- **What the task requires**: Although the data below holds other lines too, output only those from the line with "This screenshot has width=431, height=235." up to and including the line with "Click 生成开区任务 under 任务相关", exactly as they appear.

----------------------------------------

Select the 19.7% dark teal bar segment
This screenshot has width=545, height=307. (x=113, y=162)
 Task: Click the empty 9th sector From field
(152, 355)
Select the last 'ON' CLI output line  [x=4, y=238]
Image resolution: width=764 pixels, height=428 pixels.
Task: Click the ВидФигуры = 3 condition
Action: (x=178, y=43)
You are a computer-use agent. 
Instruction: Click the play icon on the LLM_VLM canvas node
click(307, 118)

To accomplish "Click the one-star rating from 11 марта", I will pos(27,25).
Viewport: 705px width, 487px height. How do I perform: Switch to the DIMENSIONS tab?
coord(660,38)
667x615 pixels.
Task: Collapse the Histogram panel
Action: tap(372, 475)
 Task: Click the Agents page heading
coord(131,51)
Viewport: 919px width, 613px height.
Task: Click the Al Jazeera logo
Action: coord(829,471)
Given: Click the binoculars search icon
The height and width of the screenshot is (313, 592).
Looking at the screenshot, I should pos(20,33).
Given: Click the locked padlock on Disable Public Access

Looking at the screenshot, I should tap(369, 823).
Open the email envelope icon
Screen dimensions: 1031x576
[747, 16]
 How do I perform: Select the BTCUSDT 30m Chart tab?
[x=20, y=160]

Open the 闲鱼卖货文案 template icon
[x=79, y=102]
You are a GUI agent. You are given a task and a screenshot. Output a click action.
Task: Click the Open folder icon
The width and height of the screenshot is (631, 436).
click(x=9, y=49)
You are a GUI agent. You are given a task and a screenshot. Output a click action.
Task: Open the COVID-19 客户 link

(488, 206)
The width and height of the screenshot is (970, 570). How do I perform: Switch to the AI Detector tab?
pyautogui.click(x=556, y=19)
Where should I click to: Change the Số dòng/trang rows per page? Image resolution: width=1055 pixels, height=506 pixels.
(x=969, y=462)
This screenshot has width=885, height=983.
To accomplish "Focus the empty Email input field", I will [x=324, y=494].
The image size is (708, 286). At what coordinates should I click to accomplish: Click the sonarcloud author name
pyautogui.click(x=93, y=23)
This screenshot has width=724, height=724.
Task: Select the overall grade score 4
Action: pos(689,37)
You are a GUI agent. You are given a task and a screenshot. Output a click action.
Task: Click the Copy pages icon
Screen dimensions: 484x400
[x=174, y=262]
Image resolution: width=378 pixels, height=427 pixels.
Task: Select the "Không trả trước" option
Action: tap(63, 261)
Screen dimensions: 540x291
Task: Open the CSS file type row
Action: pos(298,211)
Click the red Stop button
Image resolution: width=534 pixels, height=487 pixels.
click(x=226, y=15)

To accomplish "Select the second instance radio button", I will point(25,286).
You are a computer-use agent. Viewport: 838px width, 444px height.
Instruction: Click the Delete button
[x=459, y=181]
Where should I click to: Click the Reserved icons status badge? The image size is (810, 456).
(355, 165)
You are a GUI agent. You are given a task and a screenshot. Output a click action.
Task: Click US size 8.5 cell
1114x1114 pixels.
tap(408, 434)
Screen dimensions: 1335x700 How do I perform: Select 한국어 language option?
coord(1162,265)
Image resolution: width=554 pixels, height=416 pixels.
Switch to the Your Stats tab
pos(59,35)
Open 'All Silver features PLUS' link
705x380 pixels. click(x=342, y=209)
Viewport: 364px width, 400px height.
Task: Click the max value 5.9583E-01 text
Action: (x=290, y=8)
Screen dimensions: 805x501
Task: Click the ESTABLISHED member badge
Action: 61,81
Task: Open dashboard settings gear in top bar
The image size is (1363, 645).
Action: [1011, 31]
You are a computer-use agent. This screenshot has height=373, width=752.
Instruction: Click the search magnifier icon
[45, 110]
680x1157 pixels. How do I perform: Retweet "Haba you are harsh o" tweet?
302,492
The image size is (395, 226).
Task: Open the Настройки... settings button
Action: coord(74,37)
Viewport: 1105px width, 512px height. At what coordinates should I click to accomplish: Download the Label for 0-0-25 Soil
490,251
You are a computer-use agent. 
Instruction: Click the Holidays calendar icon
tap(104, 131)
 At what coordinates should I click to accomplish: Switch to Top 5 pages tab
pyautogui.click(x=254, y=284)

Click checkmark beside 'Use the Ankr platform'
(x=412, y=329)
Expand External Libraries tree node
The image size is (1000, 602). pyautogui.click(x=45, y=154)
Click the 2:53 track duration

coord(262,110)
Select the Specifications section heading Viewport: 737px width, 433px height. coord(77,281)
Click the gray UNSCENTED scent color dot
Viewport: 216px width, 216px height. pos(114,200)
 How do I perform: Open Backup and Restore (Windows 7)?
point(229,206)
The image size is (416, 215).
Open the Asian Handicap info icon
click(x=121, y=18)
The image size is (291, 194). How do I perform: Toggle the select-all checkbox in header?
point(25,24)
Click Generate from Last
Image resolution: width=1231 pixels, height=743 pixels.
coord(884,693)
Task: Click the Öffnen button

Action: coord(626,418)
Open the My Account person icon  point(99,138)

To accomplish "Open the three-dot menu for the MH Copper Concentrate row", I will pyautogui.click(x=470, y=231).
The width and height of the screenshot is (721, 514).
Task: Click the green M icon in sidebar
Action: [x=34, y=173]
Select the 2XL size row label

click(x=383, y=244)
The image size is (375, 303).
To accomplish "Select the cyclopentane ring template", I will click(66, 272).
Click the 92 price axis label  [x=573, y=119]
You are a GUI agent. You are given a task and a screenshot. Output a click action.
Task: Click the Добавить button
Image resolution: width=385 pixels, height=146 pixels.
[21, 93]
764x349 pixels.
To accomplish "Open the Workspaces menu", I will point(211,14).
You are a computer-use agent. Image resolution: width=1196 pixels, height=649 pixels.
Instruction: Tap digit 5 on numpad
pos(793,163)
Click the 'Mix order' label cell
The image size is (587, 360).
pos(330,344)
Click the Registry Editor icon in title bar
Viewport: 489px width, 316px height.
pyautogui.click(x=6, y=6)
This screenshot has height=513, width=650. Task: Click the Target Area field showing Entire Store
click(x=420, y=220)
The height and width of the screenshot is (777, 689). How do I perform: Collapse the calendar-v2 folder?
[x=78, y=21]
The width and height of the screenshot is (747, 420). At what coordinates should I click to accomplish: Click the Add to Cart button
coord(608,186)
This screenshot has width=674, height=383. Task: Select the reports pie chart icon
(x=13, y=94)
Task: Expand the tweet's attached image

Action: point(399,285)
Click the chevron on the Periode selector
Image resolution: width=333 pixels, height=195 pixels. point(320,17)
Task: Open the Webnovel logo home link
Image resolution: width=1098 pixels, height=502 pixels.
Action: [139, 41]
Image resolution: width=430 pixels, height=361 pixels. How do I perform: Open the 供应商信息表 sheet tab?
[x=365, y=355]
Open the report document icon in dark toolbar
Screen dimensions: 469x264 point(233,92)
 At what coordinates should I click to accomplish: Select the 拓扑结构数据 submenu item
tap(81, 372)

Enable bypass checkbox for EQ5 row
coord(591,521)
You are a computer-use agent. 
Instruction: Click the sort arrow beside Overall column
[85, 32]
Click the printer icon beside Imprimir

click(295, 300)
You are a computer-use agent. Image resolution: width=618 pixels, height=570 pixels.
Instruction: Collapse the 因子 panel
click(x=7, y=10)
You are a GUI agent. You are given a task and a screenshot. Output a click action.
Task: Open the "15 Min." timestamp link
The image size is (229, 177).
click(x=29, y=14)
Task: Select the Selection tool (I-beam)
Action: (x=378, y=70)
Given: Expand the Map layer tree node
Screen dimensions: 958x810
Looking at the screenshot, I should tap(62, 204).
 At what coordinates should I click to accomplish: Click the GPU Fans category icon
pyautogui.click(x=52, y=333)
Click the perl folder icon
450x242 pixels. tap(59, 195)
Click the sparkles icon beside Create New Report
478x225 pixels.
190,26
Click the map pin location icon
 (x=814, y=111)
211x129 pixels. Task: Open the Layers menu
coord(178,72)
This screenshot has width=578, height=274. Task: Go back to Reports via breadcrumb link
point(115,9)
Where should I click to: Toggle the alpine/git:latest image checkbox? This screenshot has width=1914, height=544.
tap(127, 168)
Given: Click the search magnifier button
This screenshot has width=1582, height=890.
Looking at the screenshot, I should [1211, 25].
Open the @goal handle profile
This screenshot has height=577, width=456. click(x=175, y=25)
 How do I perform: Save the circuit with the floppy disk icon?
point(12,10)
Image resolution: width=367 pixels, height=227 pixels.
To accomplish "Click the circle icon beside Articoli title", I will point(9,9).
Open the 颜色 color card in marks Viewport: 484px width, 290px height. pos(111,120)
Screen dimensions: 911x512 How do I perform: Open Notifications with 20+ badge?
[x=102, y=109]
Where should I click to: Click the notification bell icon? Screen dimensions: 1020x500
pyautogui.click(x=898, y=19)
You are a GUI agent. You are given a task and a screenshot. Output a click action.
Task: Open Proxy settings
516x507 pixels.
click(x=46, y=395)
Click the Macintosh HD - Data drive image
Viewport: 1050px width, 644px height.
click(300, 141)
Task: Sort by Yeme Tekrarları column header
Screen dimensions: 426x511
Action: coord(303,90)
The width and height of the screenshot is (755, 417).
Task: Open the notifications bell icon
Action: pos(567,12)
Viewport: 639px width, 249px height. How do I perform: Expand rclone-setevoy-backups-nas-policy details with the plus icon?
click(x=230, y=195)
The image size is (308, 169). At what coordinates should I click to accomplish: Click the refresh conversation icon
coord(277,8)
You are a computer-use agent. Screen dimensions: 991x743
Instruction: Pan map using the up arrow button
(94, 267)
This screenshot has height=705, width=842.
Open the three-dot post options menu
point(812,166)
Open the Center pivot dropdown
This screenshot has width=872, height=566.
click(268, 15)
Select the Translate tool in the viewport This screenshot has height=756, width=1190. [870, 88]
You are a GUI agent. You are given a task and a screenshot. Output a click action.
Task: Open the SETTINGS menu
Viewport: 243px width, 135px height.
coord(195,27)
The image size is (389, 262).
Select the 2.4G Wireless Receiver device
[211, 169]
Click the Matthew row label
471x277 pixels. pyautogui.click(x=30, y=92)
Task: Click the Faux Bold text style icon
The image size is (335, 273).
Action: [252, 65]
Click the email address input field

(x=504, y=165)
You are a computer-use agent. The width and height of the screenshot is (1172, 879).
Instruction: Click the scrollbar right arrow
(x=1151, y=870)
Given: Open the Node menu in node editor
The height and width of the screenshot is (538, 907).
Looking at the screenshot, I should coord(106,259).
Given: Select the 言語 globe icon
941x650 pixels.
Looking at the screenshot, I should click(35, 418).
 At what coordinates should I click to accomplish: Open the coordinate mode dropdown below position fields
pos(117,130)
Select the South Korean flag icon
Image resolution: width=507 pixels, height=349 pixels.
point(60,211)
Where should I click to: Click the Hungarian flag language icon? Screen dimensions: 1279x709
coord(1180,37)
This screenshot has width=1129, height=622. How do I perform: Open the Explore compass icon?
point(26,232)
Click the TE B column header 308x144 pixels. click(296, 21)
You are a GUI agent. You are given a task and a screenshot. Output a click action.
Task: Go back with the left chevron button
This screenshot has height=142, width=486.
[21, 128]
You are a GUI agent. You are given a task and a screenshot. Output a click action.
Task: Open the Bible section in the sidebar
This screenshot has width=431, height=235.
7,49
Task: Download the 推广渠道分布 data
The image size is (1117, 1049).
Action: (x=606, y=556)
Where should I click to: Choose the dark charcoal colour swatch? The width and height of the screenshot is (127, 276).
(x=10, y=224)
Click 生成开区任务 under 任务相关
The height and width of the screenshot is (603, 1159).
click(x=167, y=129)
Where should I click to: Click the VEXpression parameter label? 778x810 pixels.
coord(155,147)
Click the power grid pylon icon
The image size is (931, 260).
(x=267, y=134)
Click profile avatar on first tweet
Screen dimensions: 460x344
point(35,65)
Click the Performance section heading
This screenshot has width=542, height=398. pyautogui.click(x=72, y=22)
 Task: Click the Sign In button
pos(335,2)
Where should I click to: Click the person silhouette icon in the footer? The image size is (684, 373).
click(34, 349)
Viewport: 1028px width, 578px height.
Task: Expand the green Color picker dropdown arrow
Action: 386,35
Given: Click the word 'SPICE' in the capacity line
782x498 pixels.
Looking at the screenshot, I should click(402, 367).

----------------------------------------

- **Problem solution**:
This screenshot has width=431, height=235.
7,49
Task: Download the 推广渠道分布 data
The image size is (1117, 1049).
Action: (x=606, y=556)
Where should I click to: Choose the dark charcoal colour swatch? The width and height of the screenshot is (127, 276).
(x=10, y=224)
Click 生成开区任务 under 任务相关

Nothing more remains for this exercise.